### EXERCISE
Each record must be printed again exactly as it appears.

[Start of section]

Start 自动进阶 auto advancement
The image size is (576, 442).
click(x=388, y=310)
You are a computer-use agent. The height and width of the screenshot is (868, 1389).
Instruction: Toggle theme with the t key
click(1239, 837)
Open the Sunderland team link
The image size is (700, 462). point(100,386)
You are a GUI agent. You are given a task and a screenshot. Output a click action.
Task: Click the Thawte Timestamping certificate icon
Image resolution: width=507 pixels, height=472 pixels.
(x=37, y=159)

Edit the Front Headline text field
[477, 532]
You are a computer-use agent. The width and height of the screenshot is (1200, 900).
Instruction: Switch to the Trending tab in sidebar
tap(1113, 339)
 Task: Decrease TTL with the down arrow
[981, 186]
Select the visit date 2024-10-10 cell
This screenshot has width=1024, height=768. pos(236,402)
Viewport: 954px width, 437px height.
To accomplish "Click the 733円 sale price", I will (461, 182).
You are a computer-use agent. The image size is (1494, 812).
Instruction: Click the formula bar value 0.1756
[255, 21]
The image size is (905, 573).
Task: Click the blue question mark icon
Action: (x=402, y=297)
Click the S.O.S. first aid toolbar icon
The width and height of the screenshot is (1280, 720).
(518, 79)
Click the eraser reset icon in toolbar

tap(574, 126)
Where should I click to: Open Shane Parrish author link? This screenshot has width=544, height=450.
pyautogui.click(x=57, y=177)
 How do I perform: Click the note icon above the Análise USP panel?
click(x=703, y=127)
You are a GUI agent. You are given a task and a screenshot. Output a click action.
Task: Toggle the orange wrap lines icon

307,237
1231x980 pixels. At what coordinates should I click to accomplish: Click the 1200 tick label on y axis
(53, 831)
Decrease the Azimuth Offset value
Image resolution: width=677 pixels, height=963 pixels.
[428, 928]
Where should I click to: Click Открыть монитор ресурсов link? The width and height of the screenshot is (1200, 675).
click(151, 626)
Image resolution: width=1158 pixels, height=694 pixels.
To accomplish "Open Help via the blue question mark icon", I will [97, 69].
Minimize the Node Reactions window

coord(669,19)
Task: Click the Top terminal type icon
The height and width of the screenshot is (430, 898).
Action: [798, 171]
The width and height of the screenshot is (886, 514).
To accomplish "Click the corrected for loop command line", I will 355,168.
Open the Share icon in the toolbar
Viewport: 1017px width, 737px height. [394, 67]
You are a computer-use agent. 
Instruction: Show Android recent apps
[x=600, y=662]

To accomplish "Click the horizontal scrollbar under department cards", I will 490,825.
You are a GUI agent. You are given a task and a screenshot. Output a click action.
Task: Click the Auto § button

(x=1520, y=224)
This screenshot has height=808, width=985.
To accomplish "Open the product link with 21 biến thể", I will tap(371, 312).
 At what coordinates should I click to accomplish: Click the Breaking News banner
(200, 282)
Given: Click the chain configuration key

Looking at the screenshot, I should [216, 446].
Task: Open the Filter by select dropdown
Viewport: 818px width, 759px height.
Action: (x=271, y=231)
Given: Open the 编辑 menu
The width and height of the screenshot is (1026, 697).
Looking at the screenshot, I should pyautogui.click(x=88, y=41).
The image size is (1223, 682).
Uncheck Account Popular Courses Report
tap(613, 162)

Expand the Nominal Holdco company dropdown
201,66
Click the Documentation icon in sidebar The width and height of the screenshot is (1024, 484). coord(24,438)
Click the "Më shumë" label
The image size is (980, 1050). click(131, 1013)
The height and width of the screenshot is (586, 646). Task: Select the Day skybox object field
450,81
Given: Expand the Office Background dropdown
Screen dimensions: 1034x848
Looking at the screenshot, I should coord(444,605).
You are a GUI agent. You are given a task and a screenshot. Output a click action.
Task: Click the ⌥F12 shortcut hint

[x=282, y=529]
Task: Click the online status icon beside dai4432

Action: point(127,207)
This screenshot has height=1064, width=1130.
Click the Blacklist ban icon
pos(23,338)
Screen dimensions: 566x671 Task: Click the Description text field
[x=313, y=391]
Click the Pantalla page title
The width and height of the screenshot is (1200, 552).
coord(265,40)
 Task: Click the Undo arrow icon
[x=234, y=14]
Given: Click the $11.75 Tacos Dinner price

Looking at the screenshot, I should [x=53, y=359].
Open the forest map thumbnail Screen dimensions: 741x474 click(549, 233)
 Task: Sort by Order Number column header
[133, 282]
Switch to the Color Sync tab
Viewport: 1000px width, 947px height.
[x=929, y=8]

[End of section]

### TASK SOLUTION
Start 自动进阶 auto advancement
The image size is (576, 442).
click(x=388, y=310)
You are a computer-use agent. The height and width of the screenshot is (868, 1389).
Instruction: Toggle theme with the t key
click(1239, 837)
Open the Sunderland team link
The image size is (700, 462). point(100,386)
You are a GUI agent. You are given a task and a screenshot. Output a click action.
Task: Click the Thawte Timestamping certificate icon
Image resolution: width=507 pixels, height=472 pixels.
(x=37, y=159)

Edit the Front Headline text field
[477, 532]
You are a computer-use agent. The width and height of the screenshot is (1200, 900).
Instruction: Switch to the Trending tab in sidebar
tap(1113, 339)
 Task: Decrease TTL with the down arrow
[981, 186]
Select the visit date 2024-10-10 cell
This screenshot has width=1024, height=768. pos(236,402)
Viewport: 954px width, 437px height.
To accomplish "Click the 733円 sale price", I will (461, 182).
You are a computer-use agent. The image size is (1494, 812).
Instruction: Click the formula bar value 0.1756
[255, 21]
The image size is (905, 573).
Task: Click the blue question mark icon
Action: (x=402, y=297)
Click the S.O.S. first aid toolbar icon
The width and height of the screenshot is (1280, 720).
(518, 79)
Click the eraser reset icon in toolbar

tap(574, 126)
Where should I click to: Open Shane Parrish author link? This screenshot has width=544, height=450.
pyautogui.click(x=57, y=177)
 How do I perform: Click the note icon above the Análise USP panel?
click(x=703, y=127)
You are a GUI agent. You are given a task and a screenshot. Output a click action.
Task: Toggle the orange wrap lines icon

307,237
1231x980 pixels. At what coordinates should I click to accomplish: Click the 1200 tick label on y axis
(53, 831)
Decrease the Azimuth Offset value
Image resolution: width=677 pixels, height=963 pixels.
[428, 928]
Where should I click to: Click Открыть монитор ресурсов link? The width and height of the screenshot is (1200, 675).
click(151, 626)
Image resolution: width=1158 pixels, height=694 pixels.
To accomplish "Open Help via the blue question mark icon", I will [97, 69].
Minimize the Node Reactions window

coord(669,19)
Task: Click the Top terminal type icon
The height and width of the screenshot is (430, 898).
Action: [798, 171]
The width and height of the screenshot is (886, 514).
To accomplish "Click the corrected for loop command line", I will 355,168.
Open the Share icon in the toolbar
Viewport: 1017px width, 737px height. [394, 67]
You are a computer-use agent. 
Instruction: Show Android recent apps
[x=600, y=662]

To accomplish "Click the horizontal scrollbar under department cards", I will 490,825.
You are a GUI agent. You are given a task and a screenshot. Output a click action.
Task: Click the Auto § button

(x=1520, y=224)
This screenshot has height=808, width=985.
To accomplish "Open the product link with 21 biến thể", I will tap(371, 312).
 At what coordinates should I click to accomplish: Click the Breaking News banner
(200, 282)
Given: Click the chain configuration key

Looking at the screenshot, I should [216, 446].
Task: Open the Filter by select dropdown
Viewport: 818px width, 759px height.
Action: (x=271, y=231)
Given: Open the 编辑 menu
The width and height of the screenshot is (1026, 697).
Looking at the screenshot, I should pyautogui.click(x=88, y=41).
The image size is (1223, 682).
Uncheck Account Popular Courses Report
tap(613, 162)

Expand the Nominal Holdco company dropdown
201,66
Click the Documentation icon in sidebar The width and height of the screenshot is (1024, 484). coord(24,438)
Click the "Më shumë" label
The image size is (980, 1050). click(131, 1013)
The height and width of the screenshot is (586, 646). Task: Select the Day skybox object field
450,81
Given: Expand the Office Background dropdown
Screen dimensions: 1034x848
Looking at the screenshot, I should coord(444,605).
You are a GUI agent. You are given a task and a screenshot. Output a click action.
Task: Click the ⌥F12 shortcut hint

[x=282, y=529]
Task: Click the online status icon beside dai4432

Action: point(127,207)
This screenshot has height=1064, width=1130.
Click the Blacklist ban icon
pos(23,338)
Screen dimensions: 566x671 Task: Click the Description text field
[x=313, y=391]
Click the Pantalla page title
The width and height of the screenshot is (1200, 552).
coord(265,40)
 Task: Click the Undo arrow icon
[x=234, y=14]
Given: Click the $11.75 Tacos Dinner price

Looking at the screenshot, I should [x=53, y=359].
Open the forest map thumbnail Screen dimensions: 741x474 click(549, 233)
 Task: Sort by Order Number column header
[133, 282]
Switch to the Color Sync tab
Viewport: 1000px width, 947px height.
[x=929, y=8]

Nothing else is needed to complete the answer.